From the records below, pull each line that has "node".

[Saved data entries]
Segment Open

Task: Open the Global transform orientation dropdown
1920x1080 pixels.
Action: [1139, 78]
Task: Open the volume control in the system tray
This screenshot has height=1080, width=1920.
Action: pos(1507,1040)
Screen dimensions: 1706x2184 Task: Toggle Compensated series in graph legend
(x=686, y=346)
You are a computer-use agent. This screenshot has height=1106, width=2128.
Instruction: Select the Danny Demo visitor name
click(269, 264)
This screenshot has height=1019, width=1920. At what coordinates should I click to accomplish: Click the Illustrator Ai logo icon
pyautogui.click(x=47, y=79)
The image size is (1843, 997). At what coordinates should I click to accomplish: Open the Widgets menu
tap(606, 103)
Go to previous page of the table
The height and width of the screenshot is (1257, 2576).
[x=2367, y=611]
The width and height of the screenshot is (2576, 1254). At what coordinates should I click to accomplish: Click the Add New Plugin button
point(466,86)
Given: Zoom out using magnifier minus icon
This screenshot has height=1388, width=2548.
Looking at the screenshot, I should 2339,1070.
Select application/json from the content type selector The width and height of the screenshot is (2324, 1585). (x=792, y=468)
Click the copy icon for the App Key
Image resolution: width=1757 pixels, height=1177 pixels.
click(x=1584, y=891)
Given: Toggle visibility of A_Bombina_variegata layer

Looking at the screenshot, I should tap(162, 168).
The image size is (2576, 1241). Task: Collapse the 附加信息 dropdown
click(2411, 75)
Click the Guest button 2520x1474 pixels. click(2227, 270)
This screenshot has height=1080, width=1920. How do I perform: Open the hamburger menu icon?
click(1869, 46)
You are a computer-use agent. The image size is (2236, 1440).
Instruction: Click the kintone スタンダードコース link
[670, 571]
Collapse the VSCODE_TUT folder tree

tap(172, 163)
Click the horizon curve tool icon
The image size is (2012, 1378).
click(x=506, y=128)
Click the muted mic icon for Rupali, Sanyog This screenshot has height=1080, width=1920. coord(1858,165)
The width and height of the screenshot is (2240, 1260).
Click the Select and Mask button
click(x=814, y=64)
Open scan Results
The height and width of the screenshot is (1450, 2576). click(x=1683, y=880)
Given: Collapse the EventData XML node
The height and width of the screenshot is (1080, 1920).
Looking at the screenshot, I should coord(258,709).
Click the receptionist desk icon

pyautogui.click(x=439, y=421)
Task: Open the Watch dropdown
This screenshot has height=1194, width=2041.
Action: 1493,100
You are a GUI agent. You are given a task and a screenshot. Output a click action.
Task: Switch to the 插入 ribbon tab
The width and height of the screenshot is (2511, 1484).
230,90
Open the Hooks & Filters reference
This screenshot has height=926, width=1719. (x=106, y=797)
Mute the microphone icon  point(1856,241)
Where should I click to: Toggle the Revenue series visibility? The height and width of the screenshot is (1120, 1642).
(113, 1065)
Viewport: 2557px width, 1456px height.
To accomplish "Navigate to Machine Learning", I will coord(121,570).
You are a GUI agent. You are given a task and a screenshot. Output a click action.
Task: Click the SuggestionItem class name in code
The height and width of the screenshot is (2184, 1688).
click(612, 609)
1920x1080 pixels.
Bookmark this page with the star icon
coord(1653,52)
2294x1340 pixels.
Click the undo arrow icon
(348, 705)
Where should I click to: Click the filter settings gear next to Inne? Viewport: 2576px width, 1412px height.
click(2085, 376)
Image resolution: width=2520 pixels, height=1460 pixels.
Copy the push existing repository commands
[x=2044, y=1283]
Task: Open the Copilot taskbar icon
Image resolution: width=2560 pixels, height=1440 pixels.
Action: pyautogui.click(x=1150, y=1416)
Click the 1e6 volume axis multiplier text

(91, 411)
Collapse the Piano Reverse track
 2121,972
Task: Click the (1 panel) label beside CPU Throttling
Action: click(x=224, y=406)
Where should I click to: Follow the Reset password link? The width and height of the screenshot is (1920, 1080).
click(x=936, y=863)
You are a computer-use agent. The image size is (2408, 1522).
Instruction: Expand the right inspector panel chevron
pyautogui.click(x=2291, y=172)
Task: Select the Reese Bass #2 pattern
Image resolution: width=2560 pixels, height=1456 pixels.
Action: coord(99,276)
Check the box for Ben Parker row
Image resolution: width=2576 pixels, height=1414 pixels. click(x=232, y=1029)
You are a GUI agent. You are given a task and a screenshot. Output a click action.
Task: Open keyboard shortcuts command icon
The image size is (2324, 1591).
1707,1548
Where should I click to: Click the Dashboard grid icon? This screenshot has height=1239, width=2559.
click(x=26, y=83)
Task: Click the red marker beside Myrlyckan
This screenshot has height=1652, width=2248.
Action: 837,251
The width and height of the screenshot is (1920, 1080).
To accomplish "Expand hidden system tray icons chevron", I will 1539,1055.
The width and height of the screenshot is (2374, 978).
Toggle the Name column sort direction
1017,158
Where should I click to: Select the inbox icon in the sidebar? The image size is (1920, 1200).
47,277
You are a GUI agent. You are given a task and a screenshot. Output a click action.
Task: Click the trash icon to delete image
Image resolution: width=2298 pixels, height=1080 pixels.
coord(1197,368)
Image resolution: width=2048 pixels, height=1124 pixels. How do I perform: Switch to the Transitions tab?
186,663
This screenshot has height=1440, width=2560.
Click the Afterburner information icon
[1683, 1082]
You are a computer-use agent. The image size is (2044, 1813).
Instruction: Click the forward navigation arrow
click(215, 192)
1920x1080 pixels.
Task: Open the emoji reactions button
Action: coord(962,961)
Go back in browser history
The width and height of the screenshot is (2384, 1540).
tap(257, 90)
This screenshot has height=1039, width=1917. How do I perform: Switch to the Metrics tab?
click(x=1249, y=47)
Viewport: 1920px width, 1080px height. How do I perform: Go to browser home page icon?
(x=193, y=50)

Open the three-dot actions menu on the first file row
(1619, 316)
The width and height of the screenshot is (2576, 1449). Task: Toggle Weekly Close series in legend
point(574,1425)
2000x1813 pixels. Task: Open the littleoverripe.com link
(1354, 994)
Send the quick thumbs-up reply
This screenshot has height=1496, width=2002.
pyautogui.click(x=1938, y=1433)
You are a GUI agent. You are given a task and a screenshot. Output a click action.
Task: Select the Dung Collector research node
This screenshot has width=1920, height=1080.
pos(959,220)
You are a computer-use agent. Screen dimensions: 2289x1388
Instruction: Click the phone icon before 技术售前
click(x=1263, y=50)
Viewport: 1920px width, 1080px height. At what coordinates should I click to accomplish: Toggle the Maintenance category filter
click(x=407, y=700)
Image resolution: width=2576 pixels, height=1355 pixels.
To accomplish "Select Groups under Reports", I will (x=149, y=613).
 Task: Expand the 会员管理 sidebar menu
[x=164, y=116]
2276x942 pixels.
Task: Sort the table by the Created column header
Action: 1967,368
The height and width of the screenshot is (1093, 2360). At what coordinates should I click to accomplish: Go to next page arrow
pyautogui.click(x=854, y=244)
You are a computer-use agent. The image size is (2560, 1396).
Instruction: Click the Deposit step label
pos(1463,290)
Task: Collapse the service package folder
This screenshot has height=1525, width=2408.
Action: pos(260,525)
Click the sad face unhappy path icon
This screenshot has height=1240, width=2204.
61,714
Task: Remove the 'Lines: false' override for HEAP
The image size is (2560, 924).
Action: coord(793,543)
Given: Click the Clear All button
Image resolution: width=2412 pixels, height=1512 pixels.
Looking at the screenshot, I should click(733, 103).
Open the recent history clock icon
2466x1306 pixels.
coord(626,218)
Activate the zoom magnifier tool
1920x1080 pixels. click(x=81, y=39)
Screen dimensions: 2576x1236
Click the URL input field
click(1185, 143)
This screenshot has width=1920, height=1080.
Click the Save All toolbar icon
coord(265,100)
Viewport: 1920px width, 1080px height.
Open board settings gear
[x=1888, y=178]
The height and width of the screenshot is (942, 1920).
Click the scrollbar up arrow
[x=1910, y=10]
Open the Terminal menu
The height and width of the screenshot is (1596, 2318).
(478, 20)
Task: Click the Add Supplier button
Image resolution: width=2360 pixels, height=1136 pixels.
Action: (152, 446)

Segment Closed

WRITTEN REPLY:
Given: Collapse the EventData XML node
Task: Select the Dung Collector research node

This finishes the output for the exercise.